Howard Weitzman and state officials are expected to announce a not-so-new, limited state tax amnesty program that forgives those who pay what they owe and promise to pay on time in the future.
But the key to the program — and what may well make it unique — is that you can’t participate in it if you don’t confess to a nonpayment of which the state is unaware.
The Voluntary Disclosure and Compliance Program has been in effect since September but, despite $50 million that is being collected from 1,700 participants, it has not been well publicized.
Eligible taxpayers can save thousands in penalties and not be prosecuted for criminal tax fraud if they agree in writing to pay back-tax debt and become compliant in future years.
Weitzman said he only learned about the program last month.
It was in legislation passed in this year’s state budget and is part of the state’s new tax enforcement initiatives.
“When I heard about this program, I felt that it was a win-win situation for everybody — the state, the county and the individuals,” said Weitzman, who added that the program covers 42 different taxes, including sales taxes, of which the counties will get a portion.

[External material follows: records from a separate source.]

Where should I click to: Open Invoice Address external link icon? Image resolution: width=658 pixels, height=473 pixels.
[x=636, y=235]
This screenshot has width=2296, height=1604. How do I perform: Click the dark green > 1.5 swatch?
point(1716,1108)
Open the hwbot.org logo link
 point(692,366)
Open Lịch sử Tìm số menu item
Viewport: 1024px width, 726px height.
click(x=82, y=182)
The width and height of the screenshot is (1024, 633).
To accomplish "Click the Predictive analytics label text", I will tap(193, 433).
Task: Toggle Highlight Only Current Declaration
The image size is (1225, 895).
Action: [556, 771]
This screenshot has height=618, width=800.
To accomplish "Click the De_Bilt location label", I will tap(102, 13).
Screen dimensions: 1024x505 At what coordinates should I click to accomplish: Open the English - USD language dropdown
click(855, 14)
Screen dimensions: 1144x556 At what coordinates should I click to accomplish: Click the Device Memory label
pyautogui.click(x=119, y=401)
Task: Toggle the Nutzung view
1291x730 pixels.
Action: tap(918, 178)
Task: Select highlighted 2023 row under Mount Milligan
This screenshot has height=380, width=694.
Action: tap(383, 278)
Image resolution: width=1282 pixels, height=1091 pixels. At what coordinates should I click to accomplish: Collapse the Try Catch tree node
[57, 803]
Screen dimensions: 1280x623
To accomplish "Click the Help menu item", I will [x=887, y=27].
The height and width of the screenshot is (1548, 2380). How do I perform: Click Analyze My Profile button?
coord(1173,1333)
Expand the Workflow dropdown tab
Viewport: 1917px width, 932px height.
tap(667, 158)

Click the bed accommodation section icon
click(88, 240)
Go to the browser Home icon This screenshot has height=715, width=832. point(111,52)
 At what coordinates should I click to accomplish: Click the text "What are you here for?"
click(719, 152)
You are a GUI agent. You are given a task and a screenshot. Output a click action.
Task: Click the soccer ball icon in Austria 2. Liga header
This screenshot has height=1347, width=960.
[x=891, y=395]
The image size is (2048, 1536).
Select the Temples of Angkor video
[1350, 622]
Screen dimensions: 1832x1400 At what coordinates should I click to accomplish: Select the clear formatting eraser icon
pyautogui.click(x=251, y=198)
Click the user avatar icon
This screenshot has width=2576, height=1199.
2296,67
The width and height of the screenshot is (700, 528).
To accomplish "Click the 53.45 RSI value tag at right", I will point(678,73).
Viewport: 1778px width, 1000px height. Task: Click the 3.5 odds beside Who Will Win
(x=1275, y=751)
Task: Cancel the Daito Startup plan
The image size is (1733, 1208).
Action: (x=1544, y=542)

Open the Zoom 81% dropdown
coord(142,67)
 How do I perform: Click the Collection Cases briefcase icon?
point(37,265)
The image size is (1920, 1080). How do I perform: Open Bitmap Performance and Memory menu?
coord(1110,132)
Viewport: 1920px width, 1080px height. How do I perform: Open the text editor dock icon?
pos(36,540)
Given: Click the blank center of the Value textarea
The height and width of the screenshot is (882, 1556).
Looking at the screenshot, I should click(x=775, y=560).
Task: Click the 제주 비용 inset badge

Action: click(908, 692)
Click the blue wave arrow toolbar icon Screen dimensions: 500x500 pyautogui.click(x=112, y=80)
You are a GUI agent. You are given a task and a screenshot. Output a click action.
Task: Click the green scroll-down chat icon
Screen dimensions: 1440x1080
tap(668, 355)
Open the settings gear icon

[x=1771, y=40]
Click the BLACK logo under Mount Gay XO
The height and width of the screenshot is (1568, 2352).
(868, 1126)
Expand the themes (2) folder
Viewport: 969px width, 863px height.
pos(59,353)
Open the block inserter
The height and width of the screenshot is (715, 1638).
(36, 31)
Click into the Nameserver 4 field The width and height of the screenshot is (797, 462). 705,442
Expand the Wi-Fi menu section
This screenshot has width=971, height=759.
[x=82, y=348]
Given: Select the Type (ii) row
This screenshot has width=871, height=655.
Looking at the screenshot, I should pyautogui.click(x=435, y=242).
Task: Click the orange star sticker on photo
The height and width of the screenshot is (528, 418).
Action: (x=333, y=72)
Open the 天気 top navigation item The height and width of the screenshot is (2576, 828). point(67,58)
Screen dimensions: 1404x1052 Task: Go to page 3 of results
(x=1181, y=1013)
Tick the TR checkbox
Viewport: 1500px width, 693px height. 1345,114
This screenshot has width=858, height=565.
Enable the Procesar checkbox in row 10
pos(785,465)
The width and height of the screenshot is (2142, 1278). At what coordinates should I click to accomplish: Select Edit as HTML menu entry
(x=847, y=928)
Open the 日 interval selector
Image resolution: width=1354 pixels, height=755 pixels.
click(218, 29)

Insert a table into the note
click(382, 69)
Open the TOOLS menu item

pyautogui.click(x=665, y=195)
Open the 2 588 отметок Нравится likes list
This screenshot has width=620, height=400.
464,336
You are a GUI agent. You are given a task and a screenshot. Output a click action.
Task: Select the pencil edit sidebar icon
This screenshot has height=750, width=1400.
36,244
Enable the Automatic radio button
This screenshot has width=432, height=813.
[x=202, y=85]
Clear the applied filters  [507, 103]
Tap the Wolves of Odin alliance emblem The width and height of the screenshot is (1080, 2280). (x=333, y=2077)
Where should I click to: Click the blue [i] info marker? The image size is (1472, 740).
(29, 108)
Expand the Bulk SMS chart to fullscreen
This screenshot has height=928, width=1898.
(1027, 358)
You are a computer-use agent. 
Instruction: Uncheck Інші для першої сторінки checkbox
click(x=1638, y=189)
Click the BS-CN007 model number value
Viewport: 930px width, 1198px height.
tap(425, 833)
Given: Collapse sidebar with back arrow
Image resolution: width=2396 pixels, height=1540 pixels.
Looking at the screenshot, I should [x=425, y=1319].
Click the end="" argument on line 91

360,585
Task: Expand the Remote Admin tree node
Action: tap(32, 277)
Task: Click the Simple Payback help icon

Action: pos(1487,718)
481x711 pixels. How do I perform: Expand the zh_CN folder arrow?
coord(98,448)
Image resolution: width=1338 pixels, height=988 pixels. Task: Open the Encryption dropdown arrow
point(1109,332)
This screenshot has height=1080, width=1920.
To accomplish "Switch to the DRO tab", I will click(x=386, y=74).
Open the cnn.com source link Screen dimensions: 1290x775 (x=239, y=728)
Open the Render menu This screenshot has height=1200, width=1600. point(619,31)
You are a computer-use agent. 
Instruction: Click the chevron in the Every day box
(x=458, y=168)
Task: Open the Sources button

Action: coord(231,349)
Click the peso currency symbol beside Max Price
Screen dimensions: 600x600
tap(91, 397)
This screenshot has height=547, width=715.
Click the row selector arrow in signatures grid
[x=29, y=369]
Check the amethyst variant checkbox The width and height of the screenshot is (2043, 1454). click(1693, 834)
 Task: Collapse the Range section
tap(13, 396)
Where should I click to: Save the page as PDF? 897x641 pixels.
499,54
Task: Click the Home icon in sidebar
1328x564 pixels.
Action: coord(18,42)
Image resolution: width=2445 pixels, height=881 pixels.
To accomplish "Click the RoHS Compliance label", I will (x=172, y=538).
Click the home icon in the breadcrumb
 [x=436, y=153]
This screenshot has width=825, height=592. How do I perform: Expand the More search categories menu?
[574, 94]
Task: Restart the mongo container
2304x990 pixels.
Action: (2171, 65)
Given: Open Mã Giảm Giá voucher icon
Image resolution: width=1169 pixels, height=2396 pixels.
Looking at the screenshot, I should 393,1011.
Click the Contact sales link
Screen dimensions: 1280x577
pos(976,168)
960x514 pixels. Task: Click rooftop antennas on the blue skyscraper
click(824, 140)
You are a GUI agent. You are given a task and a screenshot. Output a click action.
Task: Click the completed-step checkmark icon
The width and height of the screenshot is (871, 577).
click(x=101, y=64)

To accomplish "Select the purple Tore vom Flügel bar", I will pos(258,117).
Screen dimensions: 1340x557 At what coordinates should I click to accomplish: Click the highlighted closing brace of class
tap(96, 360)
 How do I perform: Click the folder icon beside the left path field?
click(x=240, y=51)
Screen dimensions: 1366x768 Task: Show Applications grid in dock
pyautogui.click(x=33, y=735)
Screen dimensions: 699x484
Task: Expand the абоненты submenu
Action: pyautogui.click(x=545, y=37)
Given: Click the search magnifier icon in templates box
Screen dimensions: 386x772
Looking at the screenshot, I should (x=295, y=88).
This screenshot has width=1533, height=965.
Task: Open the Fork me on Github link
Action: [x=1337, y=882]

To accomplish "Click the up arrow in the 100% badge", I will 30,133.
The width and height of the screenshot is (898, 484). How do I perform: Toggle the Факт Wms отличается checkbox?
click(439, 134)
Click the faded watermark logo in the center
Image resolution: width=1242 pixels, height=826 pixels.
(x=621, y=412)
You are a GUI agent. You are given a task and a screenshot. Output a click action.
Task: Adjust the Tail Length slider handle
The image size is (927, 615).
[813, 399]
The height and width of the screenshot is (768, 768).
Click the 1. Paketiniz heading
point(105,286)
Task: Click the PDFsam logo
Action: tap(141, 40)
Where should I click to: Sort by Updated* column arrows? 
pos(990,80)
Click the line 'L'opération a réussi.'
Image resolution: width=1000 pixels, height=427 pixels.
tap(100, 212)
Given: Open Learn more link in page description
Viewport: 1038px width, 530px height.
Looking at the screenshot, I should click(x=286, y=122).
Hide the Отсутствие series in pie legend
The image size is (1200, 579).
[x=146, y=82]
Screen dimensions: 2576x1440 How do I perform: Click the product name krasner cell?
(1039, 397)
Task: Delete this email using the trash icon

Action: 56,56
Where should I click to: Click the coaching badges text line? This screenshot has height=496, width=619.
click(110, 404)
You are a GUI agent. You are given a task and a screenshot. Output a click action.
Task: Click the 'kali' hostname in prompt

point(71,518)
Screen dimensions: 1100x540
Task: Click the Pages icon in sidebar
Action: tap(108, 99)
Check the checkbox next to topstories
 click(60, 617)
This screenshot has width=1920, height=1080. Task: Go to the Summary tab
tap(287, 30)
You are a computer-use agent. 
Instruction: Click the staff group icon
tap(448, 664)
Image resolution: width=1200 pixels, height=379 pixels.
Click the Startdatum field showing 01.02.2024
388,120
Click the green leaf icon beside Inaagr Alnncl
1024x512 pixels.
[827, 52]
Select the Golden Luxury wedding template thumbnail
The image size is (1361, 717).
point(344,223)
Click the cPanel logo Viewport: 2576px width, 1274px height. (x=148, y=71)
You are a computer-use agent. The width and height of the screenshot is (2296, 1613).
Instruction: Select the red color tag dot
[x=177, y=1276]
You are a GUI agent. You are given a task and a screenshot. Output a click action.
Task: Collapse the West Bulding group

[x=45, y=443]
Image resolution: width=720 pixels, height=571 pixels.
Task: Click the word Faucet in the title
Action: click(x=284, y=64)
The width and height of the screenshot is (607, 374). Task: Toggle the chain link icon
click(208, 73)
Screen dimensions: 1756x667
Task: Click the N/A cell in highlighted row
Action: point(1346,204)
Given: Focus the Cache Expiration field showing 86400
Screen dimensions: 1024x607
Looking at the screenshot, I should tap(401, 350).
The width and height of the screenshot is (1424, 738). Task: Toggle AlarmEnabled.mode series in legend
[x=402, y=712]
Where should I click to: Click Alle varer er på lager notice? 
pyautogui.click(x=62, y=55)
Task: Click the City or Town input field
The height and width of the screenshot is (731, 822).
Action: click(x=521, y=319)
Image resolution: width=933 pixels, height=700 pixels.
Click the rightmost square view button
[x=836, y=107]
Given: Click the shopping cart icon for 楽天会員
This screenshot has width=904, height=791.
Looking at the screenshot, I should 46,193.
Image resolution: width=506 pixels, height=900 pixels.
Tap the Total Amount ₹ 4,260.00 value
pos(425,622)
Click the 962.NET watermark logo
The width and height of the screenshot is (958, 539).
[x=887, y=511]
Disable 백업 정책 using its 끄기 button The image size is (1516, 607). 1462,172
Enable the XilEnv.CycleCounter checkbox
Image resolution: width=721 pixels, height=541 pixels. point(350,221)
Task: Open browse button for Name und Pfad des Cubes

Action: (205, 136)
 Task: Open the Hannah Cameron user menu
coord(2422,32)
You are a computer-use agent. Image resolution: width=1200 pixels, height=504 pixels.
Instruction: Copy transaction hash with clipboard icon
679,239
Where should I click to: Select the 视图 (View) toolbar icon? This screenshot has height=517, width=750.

“It is a statutory program that is unique in the nation and unprecedented in New York,” said Deputy Commissioner of Tax Enforcement William Comiskey, who is expected at today’s news conference. “It balances the Department’s increased tax enforcement efforts by providing taxpayers with an opportunity to self-correct past tax delinquencies without penalty and to become tax compliant in the future.” Taxpayers can participate by applying online and answering only a handful of simple questions to determine if they are eligible. Participants may be allowed to have a payment plan.